Tag Archives: DOMA

Halfway to victory: The diminishing returns of activism (guess post on Zinnia Jones)

The other day as she was reading something online, Zinnia asked me my opinion on the question of why people seem to be more supportive of LGBT activism than feminism. At first I gave the simplest answer I could think of: A cis, straight person can support the rights of LGBT people and then never, or very rarely, be personally affected by that support. They may never knowingly encounter a trans person or be invited to a same-sex wedding ceremony. If they work for a smaller company, they may never encounter an LGBT person at work. They may have none in their family.

It’s not so simple to avoid women. To support equal treatment of women is to admit that you’re a part of a system that disadvantages your mothers, sisters, daughters, and possibly significant others. If you’re a woman, it’s to admit that your fathers, brothers, sons, and possibly significant others are benefiting from a system that gives to them at your expense, and that most of them are either willfully ignoring this fact or actively maintaining the status quo. Feminism means acknowledging harsh realities about people you love. LGBT activism may or may not do the same.

Naturally, Zinnia thought this would be an excellent topic for me to discuss on my monthly contribution to her channel as her videos about LGBT activism, however abrasive, are significantly more liked than anything either she or I can say about feminism, so I spent a lot more time thinking about it. I realized my original thoughts were correct, but incomplete. While the current incarnations of feminism are regarded as either angry fringe movements, or overplayed songs of the past, it certainly had its day in the sun.

The Nineteenth Amendment, passed in 1919 guaranteeing women the right to vote, was the beginning of a century of notable advancement for women. In 1969, president Lyndon B. Johnson signed Executive Order 11375 banning discrimination based on sex in federal workforce hiring decisions. 1972 brought us Title IX which entitled women to equal educational opportunities and finally ended the tyranny of enforced sex discrimination in education, and 1973 brought us the infamous Roe v. Wade, which entitled women to medical and reproductive privacy. These things did not happen with the support of only a few. These things happened with the support of a majority. Yes, at one point, the majority of the United States was identifying and voting feminist.
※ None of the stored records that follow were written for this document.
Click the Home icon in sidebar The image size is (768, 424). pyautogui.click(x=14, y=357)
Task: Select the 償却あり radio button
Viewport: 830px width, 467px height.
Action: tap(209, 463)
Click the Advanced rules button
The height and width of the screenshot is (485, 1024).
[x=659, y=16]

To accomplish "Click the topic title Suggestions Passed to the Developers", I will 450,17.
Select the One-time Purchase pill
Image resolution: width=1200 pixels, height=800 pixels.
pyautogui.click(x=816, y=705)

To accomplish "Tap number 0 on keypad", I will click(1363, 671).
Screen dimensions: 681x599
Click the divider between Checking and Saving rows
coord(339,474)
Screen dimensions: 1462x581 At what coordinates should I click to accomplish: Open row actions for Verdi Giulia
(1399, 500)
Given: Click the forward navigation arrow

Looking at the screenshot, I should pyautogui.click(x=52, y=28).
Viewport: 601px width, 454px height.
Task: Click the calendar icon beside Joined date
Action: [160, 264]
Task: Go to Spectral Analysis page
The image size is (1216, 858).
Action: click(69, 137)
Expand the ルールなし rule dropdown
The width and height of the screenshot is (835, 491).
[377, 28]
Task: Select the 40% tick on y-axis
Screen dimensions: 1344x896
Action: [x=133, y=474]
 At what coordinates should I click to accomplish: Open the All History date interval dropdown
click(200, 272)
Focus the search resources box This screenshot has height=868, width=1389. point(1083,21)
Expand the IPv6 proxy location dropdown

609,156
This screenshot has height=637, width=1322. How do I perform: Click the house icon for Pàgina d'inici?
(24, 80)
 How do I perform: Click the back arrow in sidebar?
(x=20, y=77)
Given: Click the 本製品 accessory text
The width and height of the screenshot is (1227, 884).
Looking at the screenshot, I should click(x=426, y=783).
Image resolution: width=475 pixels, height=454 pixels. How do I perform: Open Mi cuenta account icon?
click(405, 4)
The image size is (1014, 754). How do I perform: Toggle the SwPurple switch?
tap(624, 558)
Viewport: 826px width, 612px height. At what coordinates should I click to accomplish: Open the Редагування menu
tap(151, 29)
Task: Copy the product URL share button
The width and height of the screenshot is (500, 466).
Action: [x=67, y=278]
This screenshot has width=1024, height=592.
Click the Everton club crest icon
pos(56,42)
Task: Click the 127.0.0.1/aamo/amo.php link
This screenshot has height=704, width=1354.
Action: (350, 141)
Currently, LGBT activism is in its heyday. Friends, we just eliminated Don’t Ask, Don’t Tell. Countries all over the world are legalizing gay marriage. States all over the union are… they’re… trying. President Obama is the first president of the United States to endorse gay marriage. For the first time in history, polls are showing overwhelming support for LGBT rights. The standard of care for trans people is improving with many countries in the world providing full and free access to medical transition, and even in the United States it is getting easier. Progress is being made, but we’re nowhere near done.

Employment nondiscrimination for all gender and sexual minorities needs to be enforced on the federal level. DOMA – the Defense of Marriage Act which makes it so that same-sex marriages, even in states where they are legal, are considered invalid outside of the state and are ineligible for federal benefits – is probably next on the chopping block, but it’s still there. Access to medical transition needs to be as guaranteed as access to any other valid and necessary treatment guaranteed by American health insurance companies. Laws governing the ability to change one’s legal gender status are being liberalized in many states but have fallen backwards in others. Our battle for legal equality is in full force and we’re on the winning team. Of course it’s easy to support it.

Since the civil rights movements in the 1960s, it would seem that, at least for the United States, legal equality is nearly a solved problem. Precedence has been set in the Supreme Court time and again. All we need are the right lawyers, and time. For Americans, this is a point of pride, and the majority, however slim, is happy to join us.

But what happens to equal rights movements when their battles are won? When the privileged majority declares the problem sorted and moves on to another cause du jour? When, instead of cookies and claps on the back, cis straight white men still have to hear about how people of color are overwhelmingly impoverished and imprisoned, women still can’t make a buck in spite of eager and overwhelming academic achievement, are getting raped left and right, and are slowly losing their reproductive rights, or that gender and sexual minorities are still forced into conversion therapy or homelessness?

It’s an inevitable aspect of the human condition that we cheer for the winning teams, donate to the popular charities, save the cuter animals. Legal equality is a popular fight and a solved problem, but social equality is what Americans do worst. In time, like feminism, black power, and any number of fights for real equality, LGBT activism will peter out. The work will be left to those of us affected the most, and ignored by those affected the least. We’ll scowl over statistics that show our disadvantages while the majority ignores us and wonder when it ever got to be so uncool to be LGBT.